Research interests

Regulated intramembrane proteolysis is an evolutionary conserved mechanism by which membrane-anchored bioactive molecules are released from cellular membranes. In eukaryotic cells, intramembrane proteases are found in different cellular organelles ranging from the endosomal system to mitochondria. These proteases function in diverse processes such as transcription control and regulated growth factor secretion. Intramembrane proteases have also been implicated in important diseases such as Alzheimer and Parkinson.


We are interested in understanding how these mysterious proteases work on the molecular level and how they act on cellular membrane homeostasis. By combining various approaches ranging from yeast genetic, cell biology, biochemistry to bioinformatics we aim to identify their substrates and analyze their function. Project in the lab focus on two aspects.


1.) Degradation of misfolded membrane proteins in the Endoplasmic Reticulum

About a third of all mammalian proteins are synthesized in the Endoplasmic Reticulum (ER), including important cellular proteins such as cell surface receptors and channels. The ER-associated degradation (ERAD) pathway serves as an important cellular safeguard by directing incorrectly folded and unassembled proteins to the cytosolic ubiquitin protease system. A number of studies have identified key players of the ER quality control system and the ERAD dislocation apparatus, but still little is known about the molecular mechanism how proteins cross the ER membrane. An open issue regarding ERAD is the degradation of membrane integral proteins. In particular it is unclear how misfolded membrane proteins are recognized, transmembrane domains are unwound and hydrophobic stretches are extracted from the lipid bilayer. We study the function of ER-resident intramembrane proteases on ERAD.

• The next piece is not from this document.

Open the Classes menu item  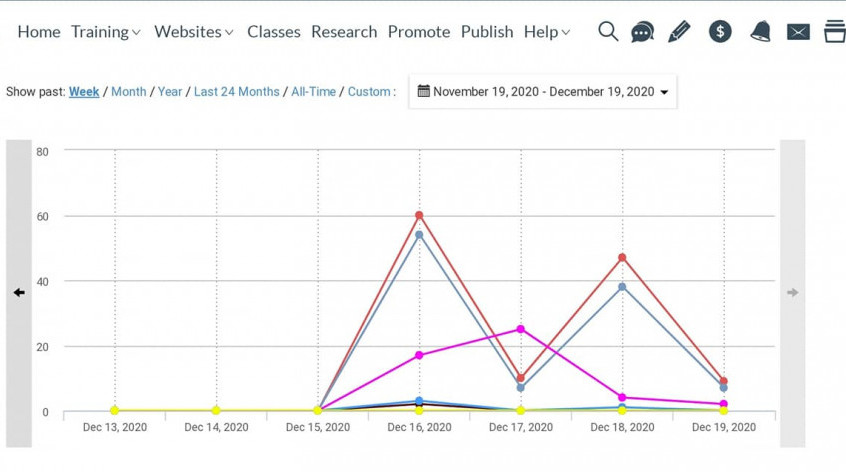(x=274, y=32)
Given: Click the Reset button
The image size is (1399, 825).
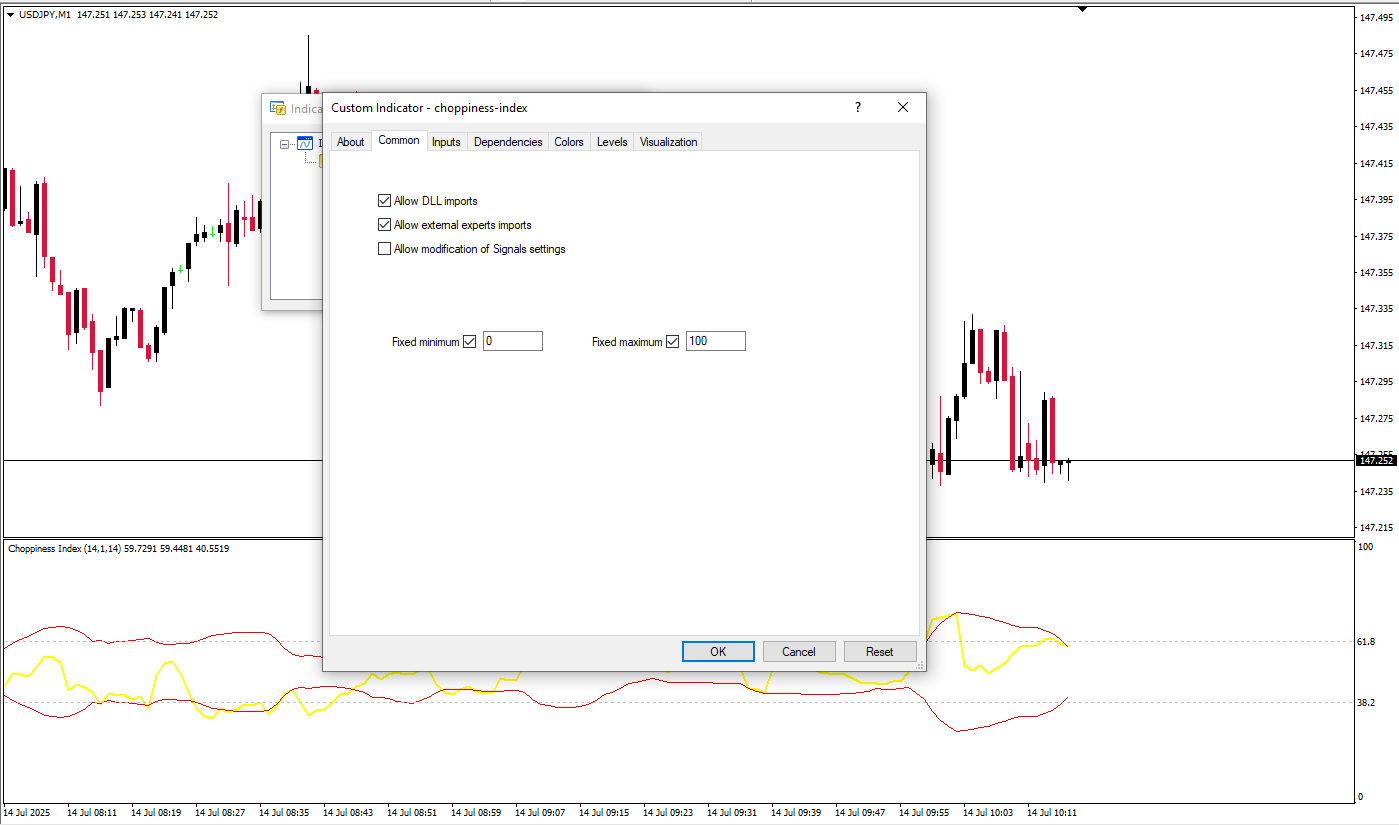Looking at the screenshot, I should [x=880, y=652].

2.) Regulation of mitophagy by the rhomboid protease PARL

Mitochondria are highly dynamic organelles required for numerous essential metabolic processes. Mitochondrial dysfunction has severe cellular effects and has been linked in humans to neurodegenerative disorders such as Parkinson’s disease. Several mutations in autosomal recessively inherited genes that lead to early onset PD have been described. We study the influence of the rhomboid protease PARL on trafficking of the serine/threonine kinase Pink1 and its influence on mitophagy. The emerging picture is that by sampling the efficiency of mitochondrial Pink1 import, PARL-catalyzed removal of the Pink1 signal sequence serves as checkpoint for mitochondrial integrity.